**EXERCISE DETAILS**: The reply has to contain each record exactly as written.

START MATERIAL FOR THE TASK

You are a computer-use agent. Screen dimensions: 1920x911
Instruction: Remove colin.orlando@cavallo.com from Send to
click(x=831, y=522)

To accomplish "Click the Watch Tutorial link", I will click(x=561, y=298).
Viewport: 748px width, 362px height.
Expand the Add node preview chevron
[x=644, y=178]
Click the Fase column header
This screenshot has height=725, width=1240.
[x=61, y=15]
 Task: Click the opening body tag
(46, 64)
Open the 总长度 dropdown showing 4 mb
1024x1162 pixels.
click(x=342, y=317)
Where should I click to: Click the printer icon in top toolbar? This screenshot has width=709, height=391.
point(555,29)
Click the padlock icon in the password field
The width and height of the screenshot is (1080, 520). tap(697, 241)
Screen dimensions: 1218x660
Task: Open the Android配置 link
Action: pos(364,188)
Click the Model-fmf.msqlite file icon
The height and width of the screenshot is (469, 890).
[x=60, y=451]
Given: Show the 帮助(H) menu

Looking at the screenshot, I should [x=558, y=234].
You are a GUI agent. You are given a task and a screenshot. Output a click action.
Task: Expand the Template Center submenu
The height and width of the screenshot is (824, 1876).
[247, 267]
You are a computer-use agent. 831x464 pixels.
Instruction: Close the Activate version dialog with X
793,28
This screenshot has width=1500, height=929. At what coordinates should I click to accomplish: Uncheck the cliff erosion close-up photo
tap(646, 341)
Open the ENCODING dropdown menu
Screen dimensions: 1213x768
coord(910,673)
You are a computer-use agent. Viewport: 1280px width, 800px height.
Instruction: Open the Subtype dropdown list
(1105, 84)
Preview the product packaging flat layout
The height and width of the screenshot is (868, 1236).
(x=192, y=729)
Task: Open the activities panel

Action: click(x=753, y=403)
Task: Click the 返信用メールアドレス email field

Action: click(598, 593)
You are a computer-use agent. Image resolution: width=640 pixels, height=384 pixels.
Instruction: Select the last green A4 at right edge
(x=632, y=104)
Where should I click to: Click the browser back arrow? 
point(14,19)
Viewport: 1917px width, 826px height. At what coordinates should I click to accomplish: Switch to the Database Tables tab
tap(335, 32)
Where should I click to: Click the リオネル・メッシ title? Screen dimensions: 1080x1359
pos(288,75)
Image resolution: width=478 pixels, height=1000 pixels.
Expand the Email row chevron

END MATERIAL FOR THE TASK

**TASK ANSWER**:
You are a computer-use agent. Screen dimensions: 1920x911
Instruction: Remove colin.orlando@cavallo.com from Send to
click(x=831, y=522)

To accomplish "Click the Watch Tutorial link", I will click(x=561, y=298).
Viewport: 748px width, 362px height.
Expand the Add node preview chevron
[x=644, y=178]
Click the Fase column header
This screenshot has height=725, width=1240.
[x=61, y=15]
 Task: Click the opening body tag
(46, 64)
Open the 总长度 dropdown showing 4 mb
1024x1162 pixels.
click(x=342, y=317)
Where should I click to: Click the printer icon in top toolbar? This screenshot has width=709, height=391.
point(555,29)
Click the padlock icon in the password field
The width and height of the screenshot is (1080, 520). tap(697, 241)
Screen dimensions: 1218x660
Task: Open the Android配置 link
Action: pos(364,188)
Click the Model-fmf.msqlite file icon
The height and width of the screenshot is (469, 890).
[x=60, y=451]
Given: Show the 帮助(H) menu

Looking at the screenshot, I should [x=558, y=234].
You are a GUI agent. You are given a task and a screenshot. Output a click action.
Task: Expand the Template Center submenu
The height and width of the screenshot is (824, 1876).
[247, 267]
You are a computer-use agent. 831x464 pixels.
Instruction: Close the Activate version dialog with X
793,28
This screenshot has width=1500, height=929. At what coordinates should I click to accomplish: Uncheck the cliff erosion close-up photo
tap(646, 341)
Open the ENCODING dropdown menu
Screen dimensions: 1213x768
coord(910,673)
You are a computer-use agent. Viewport: 1280px width, 800px height.
Instruction: Open the Subtype dropdown list
(1105, 84)
Preview the product packaging flat layout
The height and width of the screenshot is (868, 1236).
(x=192, y=729)
Task: Open the activities panel

Action: click(x=753, y=403)
Task: Click the 返信用メールアドレス email field

Action: click(598, 593)
You are a computer-use agent. Image resolution: width=640 pixels, height=384 pixels.
Instruction: Select the last green A4 at right edge
(x=632, y=104)
Where should I click to: Click the browser back arrow? 
point(14,19)
Viewport: 1917px width, 826px height. At what coordinates should I click to accomplish: Switch to the Database Tables tab
tap(335, 32)
Where should I click to: Click the リオネル・メッシ title? Screen dimensions: 1080x1359
pos(288,75)
Image resolution: width=478 pixels, height=1000 pixels.
Expand the Email row chevron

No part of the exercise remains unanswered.